- **EXCERPT PROVIDED**:
Show supported matchers

nomer matchers -v

Result as of v0.5.13 (July 2024) is formatted as a table below:

ala Lookup taxon in Atlas of Living Australia by name or by id using ALATaxon:* prefix.
batnames Lookup BatNames taxa by name, synonym using offline-enabled database dump
bold-web Use BOLD webservice to lookup taxa by bin/taxon id using BOLD:* and BOLDTaxon:* prefixes.
col Lookup Catalogue of Life taxon by name or COL:* prefixed ids using offline-enabled database dump
crossref-doi uses api.crossref.org to resolve doi associated with human readable citation
discoverlife Lookup DiscoverLife taxa by name, synonym using offline-enabled database dump
envo Lookup envo terms by name or by id using ENVO:* prefix.
eol Lookup EOL pages by id with EOL:* prefix using offline-enabled database dump
gbif Lookup GBIF taxa by name, synonym or id using offline-enabled database dump
gbif-parse Attempts extract canonical taxonomic name from name string using https://github.com/gbif/name-parser .

- **WHAT IS ASKED**:
- 1) Please quote the stretch of the nomer matcher list from "Result as of" through "using ENVO:* prefix.".
- 2) Write what comes next in the nomer matcher list, picking up after its last line.

- **DATASET ENTRIES**:

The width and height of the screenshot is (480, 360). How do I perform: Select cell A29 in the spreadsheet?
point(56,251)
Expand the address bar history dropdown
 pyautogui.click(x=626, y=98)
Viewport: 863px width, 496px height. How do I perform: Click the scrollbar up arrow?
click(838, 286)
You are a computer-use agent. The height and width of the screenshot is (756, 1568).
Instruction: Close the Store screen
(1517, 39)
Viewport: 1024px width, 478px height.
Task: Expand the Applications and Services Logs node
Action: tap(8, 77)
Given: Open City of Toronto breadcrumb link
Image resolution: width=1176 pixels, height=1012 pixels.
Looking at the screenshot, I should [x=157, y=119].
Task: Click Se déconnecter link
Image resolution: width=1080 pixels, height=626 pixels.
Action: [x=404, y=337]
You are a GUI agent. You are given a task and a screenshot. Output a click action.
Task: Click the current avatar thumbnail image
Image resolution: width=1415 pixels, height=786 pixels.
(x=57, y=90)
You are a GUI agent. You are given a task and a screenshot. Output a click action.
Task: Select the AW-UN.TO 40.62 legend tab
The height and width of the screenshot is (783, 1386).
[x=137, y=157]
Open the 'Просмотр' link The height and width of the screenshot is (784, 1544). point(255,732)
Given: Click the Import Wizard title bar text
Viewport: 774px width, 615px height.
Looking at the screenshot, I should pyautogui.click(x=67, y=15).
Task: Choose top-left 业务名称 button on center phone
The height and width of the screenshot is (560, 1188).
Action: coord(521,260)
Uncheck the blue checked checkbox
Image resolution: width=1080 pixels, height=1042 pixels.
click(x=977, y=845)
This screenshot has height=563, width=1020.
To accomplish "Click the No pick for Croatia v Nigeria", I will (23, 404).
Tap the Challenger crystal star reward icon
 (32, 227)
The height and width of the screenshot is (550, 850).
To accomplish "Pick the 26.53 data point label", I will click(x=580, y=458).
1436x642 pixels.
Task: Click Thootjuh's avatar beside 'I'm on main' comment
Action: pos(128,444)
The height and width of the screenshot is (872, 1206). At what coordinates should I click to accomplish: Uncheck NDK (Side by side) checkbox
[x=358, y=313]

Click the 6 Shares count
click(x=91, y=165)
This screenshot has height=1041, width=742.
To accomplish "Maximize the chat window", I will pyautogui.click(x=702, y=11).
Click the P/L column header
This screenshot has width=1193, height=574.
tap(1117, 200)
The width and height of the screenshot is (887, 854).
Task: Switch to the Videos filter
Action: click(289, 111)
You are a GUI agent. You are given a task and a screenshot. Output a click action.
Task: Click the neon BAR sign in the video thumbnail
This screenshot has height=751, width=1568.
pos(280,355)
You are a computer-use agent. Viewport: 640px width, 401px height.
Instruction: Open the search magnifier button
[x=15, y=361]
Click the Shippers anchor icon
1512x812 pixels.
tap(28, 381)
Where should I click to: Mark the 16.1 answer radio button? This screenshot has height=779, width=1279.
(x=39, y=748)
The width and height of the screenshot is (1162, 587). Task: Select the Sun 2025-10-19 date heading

- **THE REPLIES**:
- 1)
Result as of v0.5.13 (July 2024) is formatted as a table below:

ala Lookup taxon in Atlas of Living Australia by name or by id using ALATaxon:* prefix.
batnames Lookup BatNames taxa by name, synonym using offline-enabled database dump
bold-web Use BOLD webservice to lookup taxa by bin/taxon id using BOLD:* and BOLDTaxon:* prefixes.
col Lookup Catalogue of Life taxon by name or COL:* prefixed ids using offline-enabled database dump
crossref-doi uses api.crossref.org to resolve doi associated with human readable citation
discoverlife Lookup DiscoverLife taxa by name, synonym using offline-enabled database dump
envo Lookup envo terms by name or by id using ENVO:* prefix.

- 2)
gbif-web Web-based taxon id/name lookup using GBIF backbone API and GBIF:* prefix.
globalnames Uses https://resolver.globalnames.org to match taxon names. Searches by name only (not id).
globi Uses GloBI's Taxon Graph to lookup terms by id or name across many taxonomies / ontologies. Caches a copy locally on first use to allow for subsequent offline usage. Use properties [nomer.term.cache.url] and [nomer.term.map.url] to override default cache and map locations. See https://doi.org/10.5281/zenodo.755513 for more information.
globi-correct Scrubs names using GloBI's (taxonomic) name scrubber. Scrubbing includes removing of stopwords (e.g., undefined), correcting common typos using a "crappy" names list, parse to canonical name using gnparser (see https://github.com/GlobalNamesArchitecture/gnparser), and more.
globi-enrich Uses GloBI's taxon enricher to find first term match by id or name. Uses various web apis like Encyclopedia of Life, World Registry of Marine Species (WoRMS), Integrated Taxonomic Information System (ITIS), National Biodiversity Network (NBN) and more.
globi-rank Finds taxonomic rank identifiers by rank commons name (e.g., species, order, soort). Uses Wikidata taxon rank items. Caches a copy locally on first usage to allow for subsequent offline usage.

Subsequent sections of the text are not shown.